Car buyers in Georgia and around the country have a vast range of new vehicles to choose from, and many of them come equipped with sophisticated safety technology that warns drivers of impending dangers or even takes control in emergencies to avoid a crash. While road safety advocacy groups have welcomed these new safety features, technology experts predict that they could make some kinds of accidents more likely because drivers do not yet fully understand them or know how they work.
An article published recently in the Journal of Cognitive Engineering and Decision Making by a NASA scientist and University of California San Diego professor draws parallels between current automobile safety innovations and the introduction of automatic pilot systems by the aviation industry in the 1930s. The article also points out that issues with technology are still causing problems for pilots today.
Two recent crashes involving Boeing 737 airliners are thought to have been caused by problems with Boeing’s Maneuvering Characteristics Augmentation System. The pilots involved did not take corrective action to save the aircraft because they did not know that they could override the system. There have already been fatal car accidents blamed on drivers who thought that semiautonomous safety systems were more capable than they actually were, and experts worry that such crashes will become more common as new technology is introduced at an even greater pace.

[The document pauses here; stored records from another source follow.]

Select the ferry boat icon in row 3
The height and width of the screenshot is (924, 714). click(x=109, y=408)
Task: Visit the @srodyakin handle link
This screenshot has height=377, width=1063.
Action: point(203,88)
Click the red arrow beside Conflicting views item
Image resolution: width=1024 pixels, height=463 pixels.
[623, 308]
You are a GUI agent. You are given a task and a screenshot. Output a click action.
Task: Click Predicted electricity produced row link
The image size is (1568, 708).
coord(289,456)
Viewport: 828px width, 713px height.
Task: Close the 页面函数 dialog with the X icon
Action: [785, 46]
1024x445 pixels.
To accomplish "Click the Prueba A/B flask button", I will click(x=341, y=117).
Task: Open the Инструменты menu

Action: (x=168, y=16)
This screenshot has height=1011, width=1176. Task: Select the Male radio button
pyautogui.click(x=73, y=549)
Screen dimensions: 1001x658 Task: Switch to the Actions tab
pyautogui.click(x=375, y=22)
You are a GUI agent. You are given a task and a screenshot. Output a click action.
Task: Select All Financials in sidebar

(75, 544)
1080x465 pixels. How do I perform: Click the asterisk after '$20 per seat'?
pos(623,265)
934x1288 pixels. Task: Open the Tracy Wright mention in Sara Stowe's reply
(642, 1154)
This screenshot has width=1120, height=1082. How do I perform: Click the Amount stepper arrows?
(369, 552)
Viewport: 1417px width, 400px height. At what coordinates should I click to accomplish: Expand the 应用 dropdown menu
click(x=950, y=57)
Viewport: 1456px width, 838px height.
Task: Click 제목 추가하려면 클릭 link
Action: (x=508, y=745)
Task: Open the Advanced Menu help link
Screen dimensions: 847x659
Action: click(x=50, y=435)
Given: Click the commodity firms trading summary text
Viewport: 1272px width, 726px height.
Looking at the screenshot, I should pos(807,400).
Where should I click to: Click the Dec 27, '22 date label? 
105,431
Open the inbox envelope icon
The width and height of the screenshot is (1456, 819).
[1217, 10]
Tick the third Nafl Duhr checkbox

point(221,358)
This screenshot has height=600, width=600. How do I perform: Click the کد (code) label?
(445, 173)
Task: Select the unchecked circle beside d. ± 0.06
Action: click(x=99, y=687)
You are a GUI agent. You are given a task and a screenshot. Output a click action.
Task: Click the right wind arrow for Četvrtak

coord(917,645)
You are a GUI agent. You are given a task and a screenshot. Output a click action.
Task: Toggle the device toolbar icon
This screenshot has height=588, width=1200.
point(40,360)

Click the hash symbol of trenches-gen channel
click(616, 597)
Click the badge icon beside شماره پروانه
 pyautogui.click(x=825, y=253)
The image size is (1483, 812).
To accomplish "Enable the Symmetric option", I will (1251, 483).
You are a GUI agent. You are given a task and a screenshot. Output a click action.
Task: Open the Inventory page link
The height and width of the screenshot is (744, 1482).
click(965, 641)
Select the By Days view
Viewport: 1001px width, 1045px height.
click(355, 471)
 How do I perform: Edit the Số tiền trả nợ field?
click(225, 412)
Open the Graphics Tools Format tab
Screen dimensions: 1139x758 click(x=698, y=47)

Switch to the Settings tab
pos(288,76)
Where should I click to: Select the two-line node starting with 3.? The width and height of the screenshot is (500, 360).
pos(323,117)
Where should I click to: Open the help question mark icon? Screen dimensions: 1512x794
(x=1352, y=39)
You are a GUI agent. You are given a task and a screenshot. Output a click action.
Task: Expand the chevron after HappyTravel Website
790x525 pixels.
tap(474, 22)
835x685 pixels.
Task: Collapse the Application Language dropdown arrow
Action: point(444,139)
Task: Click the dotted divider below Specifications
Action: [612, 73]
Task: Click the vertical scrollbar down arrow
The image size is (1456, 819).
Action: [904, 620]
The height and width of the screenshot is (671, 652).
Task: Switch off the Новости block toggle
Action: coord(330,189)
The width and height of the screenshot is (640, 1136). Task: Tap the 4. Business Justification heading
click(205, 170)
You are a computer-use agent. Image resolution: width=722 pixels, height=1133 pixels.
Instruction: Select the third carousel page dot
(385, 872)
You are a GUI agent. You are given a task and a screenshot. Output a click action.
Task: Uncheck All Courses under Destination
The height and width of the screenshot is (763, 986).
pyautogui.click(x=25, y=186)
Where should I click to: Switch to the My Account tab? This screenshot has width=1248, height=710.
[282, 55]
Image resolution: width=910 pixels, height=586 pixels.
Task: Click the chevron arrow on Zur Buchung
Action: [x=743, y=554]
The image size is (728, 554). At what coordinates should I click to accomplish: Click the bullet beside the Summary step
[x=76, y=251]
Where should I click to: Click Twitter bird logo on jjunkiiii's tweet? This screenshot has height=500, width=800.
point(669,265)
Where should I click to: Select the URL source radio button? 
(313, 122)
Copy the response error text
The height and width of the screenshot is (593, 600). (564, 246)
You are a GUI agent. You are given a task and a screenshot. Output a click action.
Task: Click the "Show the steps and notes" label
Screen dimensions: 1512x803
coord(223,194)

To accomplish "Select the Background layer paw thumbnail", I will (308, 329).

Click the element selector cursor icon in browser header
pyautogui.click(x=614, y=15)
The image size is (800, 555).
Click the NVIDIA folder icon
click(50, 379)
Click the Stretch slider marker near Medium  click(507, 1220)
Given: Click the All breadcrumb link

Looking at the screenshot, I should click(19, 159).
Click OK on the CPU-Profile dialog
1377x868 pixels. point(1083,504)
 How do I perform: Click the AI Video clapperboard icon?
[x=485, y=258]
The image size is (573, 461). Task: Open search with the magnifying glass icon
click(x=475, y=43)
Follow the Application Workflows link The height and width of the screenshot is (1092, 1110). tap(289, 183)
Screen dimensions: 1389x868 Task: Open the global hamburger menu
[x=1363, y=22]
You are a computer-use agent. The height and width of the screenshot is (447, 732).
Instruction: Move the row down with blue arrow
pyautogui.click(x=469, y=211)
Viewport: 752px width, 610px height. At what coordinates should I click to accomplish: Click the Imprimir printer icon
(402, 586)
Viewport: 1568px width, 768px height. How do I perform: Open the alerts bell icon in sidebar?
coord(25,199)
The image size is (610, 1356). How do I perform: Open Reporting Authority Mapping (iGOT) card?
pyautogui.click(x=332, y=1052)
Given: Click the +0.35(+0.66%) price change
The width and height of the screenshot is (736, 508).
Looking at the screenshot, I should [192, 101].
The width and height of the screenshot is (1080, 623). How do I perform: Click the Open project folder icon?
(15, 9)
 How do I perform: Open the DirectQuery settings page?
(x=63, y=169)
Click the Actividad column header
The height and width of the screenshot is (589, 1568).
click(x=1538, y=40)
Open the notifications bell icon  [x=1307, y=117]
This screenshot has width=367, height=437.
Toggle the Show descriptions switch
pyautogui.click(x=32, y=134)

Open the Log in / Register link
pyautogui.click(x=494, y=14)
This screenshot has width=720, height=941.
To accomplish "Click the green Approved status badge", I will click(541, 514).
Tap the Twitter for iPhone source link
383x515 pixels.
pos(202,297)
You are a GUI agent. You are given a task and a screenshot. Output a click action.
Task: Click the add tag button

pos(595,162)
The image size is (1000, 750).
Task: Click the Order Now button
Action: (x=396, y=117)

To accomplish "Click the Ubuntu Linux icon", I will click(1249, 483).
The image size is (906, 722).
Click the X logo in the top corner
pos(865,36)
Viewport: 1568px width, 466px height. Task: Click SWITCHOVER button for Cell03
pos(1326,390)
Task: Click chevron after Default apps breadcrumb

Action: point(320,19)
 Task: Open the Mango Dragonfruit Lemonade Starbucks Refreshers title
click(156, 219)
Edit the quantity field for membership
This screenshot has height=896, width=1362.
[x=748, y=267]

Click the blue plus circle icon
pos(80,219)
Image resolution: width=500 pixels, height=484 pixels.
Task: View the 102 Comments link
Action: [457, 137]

In addition to possibly preventing crashes or reducing the seriousness of the injuries suffered, modern automobile safety systems keep a detailed electronic record of the actions taken by drivers in the moments prior to a collision. This information can help investigators to determine the cause of an accident, and it might also be used by experienced personal injury attorneys to establish negligence in lawsuits filed on behalf of road users who suffered injury, loss or damage.